Instructions
a. In the 1990 World Lacrosse Championship text, how did the United States come to win the tournament? Answer in one to three sentences.
b. Do these statements agree with the 1990 World Lacrosse Championship text? Answer yes or no for each, quoting the deciding words. (i) The tournament was played at the WACA Ground in Perth. (ii) Canada won the 1990 championship. (iii) England finished in third place.
c. Which teams does the 1990 World Lacrosse Championship text name?

1990 World Lacrosse Championship

Tournament details
- Host country: Australia
- Venue(s): WACA Ground, Perth
- Dates: July 7–15
- Teams: 5

Final positions
- Champions: United States (5th title)
- Runners-up: Canada
- Third place: Australia
- Fourth place: England

= 1990 World Lacrosse Championship =

The 1990 World Lacrosse Championship was the sixth World Lacrosse Championship and was played at the WACA Ground in Perth, Western Australia, from July 7–15, 1990. The United States defeated Canada 19-15 in the final to win the tournament. The Iroquois Nationals became the fifth team to participate in the tournament.

Rows from a dataset
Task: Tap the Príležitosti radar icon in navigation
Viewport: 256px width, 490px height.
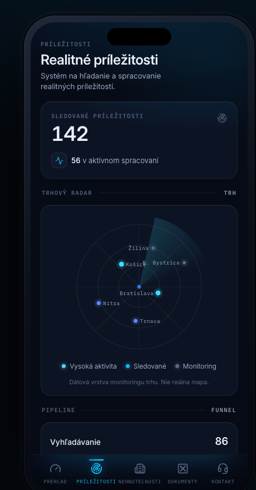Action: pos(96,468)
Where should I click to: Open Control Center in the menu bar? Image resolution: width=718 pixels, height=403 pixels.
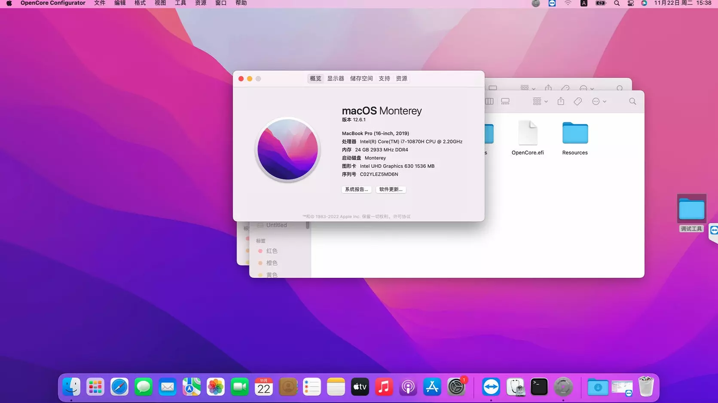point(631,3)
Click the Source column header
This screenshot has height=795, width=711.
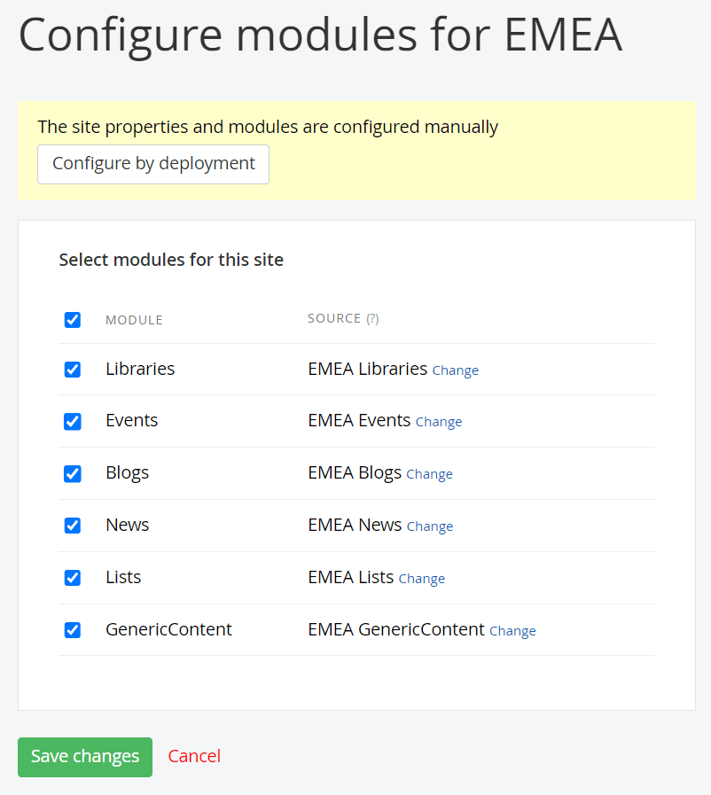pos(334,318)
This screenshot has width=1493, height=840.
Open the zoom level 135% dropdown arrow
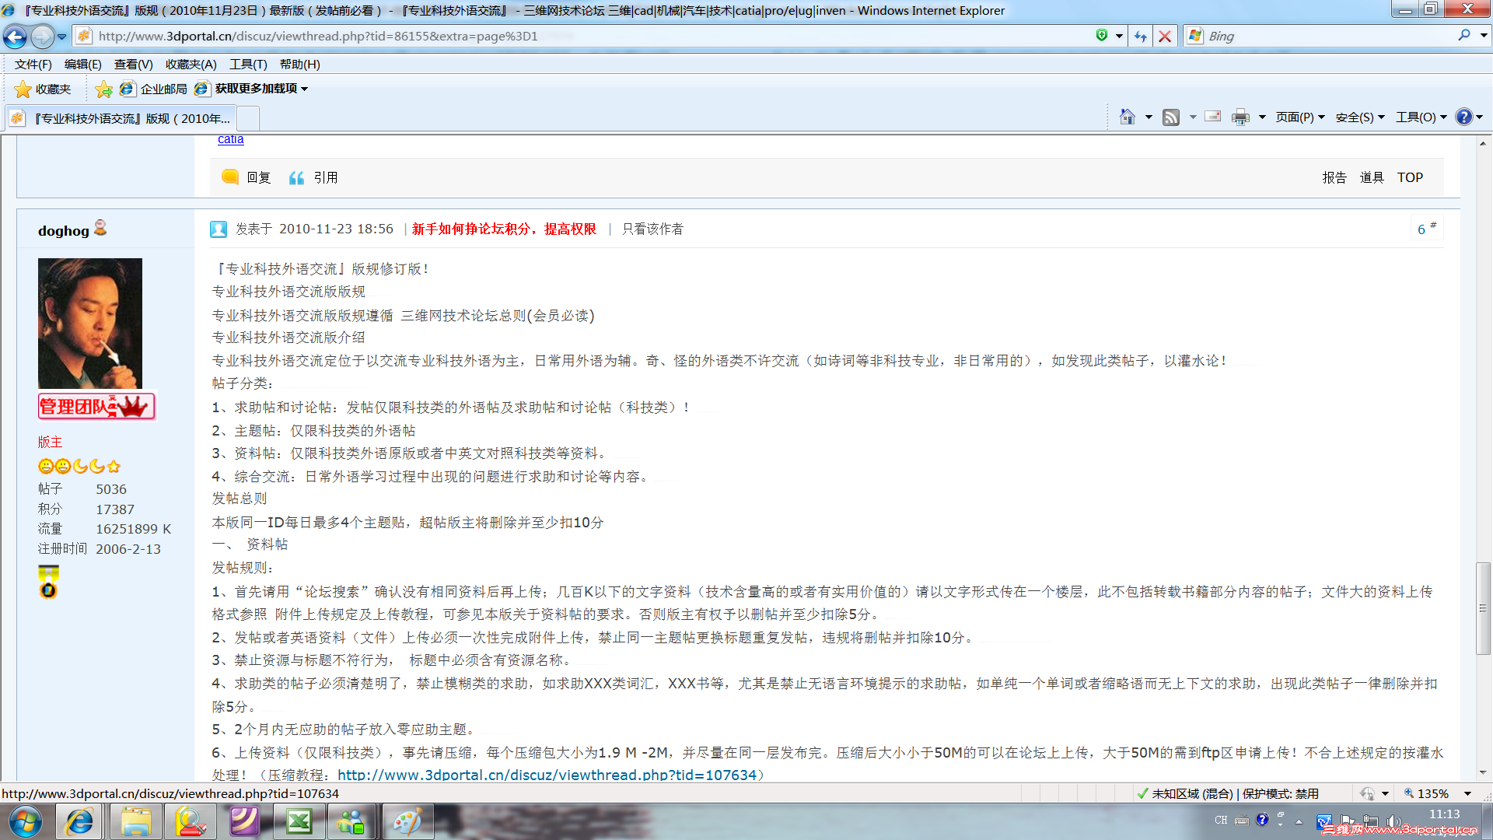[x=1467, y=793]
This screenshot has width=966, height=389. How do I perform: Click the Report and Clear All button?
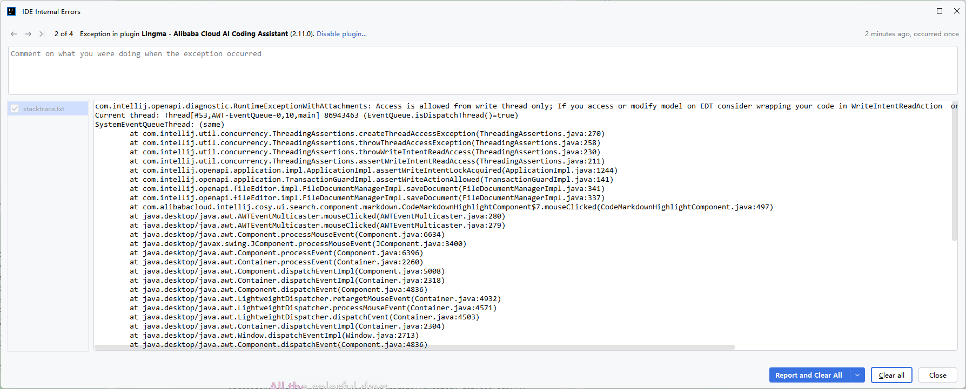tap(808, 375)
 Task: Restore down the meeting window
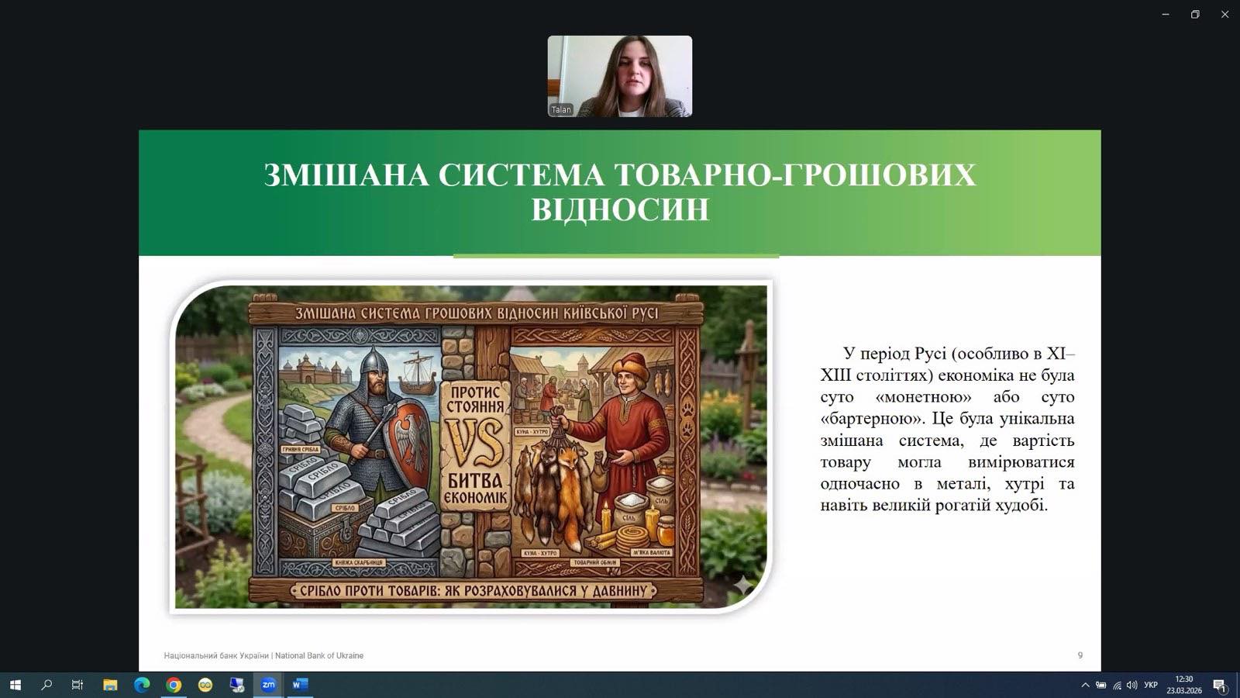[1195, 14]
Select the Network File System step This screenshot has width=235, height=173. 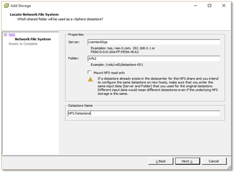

Responses in order
a. The United States won by beating Canada 19-15 in the final. That result made Canada the runner-up.

b.
(i) Yes: "played at the WACA Ground in Perth, Western Australia"
(ii) No: "The United States defeated Canada 19-15 in the final to win the tournament."
(iii) No: "Third place: Australia" and "Fourth place: England"

c.
- United States
- Canada
- Australia
- England
- Iroquois Nationals